### [Ítems de entrada]
______

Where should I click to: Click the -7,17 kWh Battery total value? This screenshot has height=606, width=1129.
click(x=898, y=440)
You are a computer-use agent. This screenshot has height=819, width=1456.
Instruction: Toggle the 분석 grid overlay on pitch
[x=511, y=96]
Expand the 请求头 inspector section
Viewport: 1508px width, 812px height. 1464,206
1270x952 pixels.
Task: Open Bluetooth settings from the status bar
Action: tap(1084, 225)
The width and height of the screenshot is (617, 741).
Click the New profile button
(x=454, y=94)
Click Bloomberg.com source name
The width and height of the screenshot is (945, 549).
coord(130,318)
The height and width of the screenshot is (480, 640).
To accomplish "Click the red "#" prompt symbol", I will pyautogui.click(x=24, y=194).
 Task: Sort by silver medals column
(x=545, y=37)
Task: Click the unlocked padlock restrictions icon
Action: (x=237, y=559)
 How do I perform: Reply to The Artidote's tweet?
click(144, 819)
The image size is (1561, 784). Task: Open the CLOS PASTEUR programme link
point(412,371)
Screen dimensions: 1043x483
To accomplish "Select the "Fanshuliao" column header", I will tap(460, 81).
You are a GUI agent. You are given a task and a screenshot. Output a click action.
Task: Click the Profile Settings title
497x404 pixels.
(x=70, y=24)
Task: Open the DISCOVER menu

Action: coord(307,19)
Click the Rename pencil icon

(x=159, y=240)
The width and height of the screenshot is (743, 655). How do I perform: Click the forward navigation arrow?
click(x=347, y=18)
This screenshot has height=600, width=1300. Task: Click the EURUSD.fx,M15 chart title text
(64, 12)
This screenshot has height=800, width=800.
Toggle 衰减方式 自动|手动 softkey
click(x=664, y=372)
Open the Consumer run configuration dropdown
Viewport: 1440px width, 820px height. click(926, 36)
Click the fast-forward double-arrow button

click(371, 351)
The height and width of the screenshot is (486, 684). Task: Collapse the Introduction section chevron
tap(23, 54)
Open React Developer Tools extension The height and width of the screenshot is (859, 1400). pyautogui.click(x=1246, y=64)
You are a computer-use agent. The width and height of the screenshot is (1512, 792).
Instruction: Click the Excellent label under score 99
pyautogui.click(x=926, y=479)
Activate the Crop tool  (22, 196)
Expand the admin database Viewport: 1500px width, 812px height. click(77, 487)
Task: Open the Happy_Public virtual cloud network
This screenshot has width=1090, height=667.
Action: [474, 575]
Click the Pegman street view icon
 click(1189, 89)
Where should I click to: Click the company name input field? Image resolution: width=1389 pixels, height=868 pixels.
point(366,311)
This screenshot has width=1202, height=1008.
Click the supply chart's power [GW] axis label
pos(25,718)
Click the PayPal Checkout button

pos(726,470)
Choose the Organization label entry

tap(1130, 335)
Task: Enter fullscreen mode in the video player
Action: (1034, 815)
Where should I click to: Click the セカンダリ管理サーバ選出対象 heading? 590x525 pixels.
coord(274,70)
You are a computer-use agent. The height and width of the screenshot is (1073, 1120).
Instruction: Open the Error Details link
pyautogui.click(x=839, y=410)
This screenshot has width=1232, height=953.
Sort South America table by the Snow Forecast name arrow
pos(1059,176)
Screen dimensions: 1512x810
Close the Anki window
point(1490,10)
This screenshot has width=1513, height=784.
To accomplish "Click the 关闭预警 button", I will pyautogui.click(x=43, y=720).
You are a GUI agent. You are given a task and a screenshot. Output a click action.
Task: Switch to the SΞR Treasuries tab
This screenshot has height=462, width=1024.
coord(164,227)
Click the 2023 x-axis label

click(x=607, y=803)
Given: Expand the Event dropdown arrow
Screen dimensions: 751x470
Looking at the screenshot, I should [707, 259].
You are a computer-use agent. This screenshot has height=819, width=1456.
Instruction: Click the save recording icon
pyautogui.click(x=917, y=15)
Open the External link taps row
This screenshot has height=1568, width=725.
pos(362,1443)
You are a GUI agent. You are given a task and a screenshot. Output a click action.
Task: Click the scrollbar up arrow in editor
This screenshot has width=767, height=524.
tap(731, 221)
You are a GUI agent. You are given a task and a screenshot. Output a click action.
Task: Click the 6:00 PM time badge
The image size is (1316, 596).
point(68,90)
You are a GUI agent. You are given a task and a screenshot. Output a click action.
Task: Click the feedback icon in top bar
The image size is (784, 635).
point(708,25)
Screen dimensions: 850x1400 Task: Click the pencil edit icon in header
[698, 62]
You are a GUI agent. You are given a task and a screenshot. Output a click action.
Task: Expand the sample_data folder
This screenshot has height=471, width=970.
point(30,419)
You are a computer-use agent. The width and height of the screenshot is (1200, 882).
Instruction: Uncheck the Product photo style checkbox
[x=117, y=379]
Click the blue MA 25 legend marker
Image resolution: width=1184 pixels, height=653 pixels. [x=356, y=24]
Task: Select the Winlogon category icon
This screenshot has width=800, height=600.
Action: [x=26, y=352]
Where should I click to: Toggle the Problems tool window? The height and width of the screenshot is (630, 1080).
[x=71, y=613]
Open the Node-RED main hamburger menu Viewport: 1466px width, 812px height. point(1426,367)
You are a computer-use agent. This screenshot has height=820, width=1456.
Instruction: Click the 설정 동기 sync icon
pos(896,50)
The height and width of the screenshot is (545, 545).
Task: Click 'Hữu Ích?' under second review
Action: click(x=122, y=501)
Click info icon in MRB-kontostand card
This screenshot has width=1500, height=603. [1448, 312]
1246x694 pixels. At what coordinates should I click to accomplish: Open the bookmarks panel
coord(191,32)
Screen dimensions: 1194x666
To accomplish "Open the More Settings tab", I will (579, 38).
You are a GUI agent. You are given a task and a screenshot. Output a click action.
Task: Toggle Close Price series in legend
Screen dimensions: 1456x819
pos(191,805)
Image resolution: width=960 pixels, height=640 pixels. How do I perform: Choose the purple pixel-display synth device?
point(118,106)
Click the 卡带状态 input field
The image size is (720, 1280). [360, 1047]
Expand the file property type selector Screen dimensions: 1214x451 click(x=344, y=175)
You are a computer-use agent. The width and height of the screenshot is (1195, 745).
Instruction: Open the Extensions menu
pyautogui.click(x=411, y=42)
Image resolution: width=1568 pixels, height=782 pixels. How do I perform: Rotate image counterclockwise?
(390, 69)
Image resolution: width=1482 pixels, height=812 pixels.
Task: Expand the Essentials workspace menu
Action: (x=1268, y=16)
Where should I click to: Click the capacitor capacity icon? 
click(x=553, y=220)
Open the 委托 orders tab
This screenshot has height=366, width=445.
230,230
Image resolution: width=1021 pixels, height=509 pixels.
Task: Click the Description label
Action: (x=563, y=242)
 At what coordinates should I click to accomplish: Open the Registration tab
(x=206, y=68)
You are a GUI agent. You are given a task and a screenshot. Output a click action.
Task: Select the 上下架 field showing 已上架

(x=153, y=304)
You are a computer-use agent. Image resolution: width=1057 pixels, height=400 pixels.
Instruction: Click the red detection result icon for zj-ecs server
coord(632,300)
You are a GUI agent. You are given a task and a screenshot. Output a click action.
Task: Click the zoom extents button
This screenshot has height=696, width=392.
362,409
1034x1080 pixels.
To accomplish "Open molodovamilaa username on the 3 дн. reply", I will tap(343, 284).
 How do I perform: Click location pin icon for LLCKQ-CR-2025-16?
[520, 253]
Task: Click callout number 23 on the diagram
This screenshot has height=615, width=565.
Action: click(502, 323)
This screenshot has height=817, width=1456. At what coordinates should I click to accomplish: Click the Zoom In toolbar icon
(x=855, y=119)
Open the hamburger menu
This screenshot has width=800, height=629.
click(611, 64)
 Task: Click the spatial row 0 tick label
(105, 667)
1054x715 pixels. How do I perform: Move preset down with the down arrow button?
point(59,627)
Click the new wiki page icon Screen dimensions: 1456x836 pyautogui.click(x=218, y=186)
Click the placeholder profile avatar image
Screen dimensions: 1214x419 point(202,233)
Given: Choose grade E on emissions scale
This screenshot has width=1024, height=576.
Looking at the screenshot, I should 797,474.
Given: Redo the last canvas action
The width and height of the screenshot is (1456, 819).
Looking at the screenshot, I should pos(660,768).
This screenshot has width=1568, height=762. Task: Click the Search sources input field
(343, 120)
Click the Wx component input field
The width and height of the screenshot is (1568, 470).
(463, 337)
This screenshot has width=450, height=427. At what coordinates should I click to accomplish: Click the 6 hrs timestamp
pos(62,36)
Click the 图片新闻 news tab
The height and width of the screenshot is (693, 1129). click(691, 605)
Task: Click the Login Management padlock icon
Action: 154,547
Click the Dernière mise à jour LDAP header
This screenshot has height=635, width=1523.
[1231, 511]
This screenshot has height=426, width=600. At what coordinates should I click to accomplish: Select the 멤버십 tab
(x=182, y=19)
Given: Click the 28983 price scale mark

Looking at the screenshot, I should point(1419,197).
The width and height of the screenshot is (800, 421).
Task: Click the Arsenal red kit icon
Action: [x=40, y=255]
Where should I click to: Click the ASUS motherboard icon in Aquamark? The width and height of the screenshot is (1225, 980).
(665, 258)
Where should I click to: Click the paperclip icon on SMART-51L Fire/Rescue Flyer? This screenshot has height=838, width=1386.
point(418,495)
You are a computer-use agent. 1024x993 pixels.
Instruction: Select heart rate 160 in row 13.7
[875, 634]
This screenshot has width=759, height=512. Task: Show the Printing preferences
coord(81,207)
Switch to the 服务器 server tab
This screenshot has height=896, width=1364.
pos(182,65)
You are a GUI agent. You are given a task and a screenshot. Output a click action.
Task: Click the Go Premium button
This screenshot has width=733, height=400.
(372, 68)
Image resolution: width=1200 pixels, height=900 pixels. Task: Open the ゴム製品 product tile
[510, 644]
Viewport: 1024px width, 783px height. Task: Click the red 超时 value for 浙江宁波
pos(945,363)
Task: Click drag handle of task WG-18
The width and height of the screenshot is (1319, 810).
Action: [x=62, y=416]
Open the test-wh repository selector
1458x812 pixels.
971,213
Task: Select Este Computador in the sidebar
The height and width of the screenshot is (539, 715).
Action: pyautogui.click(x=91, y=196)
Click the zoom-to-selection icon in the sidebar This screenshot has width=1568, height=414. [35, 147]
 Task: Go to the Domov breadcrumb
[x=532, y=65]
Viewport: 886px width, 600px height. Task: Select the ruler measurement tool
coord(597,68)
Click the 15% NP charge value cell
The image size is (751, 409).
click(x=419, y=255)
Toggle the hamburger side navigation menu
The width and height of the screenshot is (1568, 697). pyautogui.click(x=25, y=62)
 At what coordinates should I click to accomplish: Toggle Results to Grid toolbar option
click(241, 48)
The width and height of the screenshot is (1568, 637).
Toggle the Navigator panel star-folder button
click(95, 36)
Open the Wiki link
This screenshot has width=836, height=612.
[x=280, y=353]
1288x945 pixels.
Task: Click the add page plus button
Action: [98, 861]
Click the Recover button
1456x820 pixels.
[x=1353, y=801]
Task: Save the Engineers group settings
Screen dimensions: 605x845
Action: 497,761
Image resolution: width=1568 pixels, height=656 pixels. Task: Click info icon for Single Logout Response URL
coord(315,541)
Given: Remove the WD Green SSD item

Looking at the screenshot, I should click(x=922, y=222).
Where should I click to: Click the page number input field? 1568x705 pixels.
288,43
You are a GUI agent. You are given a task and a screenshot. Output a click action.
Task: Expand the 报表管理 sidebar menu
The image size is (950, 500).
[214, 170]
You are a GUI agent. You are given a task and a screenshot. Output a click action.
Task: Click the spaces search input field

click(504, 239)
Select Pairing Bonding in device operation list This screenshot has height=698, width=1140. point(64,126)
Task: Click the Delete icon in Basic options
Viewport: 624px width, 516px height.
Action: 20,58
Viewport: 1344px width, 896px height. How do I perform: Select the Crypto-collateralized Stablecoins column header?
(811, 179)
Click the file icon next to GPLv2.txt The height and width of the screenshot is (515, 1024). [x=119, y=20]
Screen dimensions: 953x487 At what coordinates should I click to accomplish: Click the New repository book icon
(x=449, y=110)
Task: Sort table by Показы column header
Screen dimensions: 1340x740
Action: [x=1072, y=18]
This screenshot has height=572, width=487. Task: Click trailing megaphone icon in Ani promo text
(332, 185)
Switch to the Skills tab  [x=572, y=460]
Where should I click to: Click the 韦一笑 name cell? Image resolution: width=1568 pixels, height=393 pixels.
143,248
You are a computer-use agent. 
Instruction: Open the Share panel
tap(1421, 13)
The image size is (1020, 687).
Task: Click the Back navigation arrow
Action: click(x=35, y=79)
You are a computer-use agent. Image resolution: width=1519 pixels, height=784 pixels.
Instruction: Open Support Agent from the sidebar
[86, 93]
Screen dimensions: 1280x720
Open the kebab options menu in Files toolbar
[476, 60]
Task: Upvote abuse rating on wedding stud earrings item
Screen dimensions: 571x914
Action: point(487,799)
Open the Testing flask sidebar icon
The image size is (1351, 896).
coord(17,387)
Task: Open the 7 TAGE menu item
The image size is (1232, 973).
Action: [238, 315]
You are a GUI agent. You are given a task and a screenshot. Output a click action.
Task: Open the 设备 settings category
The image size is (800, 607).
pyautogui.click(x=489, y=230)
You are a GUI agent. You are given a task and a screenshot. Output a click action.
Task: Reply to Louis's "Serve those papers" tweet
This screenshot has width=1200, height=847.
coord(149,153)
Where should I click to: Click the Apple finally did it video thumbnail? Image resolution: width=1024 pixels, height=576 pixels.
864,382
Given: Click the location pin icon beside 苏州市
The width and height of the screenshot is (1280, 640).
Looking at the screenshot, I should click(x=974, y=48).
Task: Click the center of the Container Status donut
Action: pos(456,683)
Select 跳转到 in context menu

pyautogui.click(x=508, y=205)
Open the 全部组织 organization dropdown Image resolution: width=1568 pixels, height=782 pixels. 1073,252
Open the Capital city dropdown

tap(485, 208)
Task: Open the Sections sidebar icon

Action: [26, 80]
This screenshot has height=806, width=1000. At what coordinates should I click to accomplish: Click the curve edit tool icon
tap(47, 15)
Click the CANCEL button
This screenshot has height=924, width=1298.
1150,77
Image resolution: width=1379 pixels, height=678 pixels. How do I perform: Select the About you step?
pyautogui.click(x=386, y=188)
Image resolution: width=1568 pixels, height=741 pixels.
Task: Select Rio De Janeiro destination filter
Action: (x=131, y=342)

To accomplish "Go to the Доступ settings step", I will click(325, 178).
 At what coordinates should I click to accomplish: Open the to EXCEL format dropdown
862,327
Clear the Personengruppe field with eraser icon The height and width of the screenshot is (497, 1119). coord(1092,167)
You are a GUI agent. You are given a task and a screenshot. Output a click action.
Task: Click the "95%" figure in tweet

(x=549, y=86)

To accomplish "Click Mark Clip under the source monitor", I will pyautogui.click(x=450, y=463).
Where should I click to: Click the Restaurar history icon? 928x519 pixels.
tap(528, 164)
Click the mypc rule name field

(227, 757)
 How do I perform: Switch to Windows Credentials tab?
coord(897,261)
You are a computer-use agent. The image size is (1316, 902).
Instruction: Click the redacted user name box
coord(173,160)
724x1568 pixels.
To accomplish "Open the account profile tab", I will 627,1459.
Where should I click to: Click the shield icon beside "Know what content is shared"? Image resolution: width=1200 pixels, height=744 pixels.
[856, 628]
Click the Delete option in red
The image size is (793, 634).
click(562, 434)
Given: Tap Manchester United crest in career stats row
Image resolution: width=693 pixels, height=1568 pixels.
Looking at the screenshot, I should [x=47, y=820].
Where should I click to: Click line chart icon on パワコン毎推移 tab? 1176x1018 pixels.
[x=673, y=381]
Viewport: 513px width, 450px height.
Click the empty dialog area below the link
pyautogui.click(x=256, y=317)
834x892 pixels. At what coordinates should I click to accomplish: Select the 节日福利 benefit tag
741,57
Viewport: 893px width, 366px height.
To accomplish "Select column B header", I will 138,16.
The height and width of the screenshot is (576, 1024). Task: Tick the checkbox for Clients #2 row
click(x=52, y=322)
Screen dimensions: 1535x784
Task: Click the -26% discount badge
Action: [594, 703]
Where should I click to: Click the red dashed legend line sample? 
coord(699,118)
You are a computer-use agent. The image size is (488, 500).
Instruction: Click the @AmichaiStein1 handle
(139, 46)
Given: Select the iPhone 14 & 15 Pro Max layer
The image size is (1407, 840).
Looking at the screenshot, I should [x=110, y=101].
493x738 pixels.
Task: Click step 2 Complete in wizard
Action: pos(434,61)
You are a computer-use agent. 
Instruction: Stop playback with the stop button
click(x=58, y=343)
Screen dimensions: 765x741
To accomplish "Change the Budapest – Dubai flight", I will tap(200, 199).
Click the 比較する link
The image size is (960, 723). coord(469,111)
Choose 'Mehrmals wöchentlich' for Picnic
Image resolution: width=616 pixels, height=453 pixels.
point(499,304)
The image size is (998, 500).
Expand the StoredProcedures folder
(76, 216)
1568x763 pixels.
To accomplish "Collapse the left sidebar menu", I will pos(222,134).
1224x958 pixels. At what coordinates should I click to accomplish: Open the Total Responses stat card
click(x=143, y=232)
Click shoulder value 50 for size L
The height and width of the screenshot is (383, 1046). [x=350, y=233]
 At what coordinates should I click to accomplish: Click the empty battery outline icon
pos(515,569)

______

### [Enunciado]
Localiza en los ítems anteriores cada línea que contenga la palabra "video" y cópiala.

### [Solución]
Task: Enter fullscreen mode in the video player
Where should I click to: Click the Apple finally did it video thumbnail? Image resolution: width=1024 pixels, height=576 pixels.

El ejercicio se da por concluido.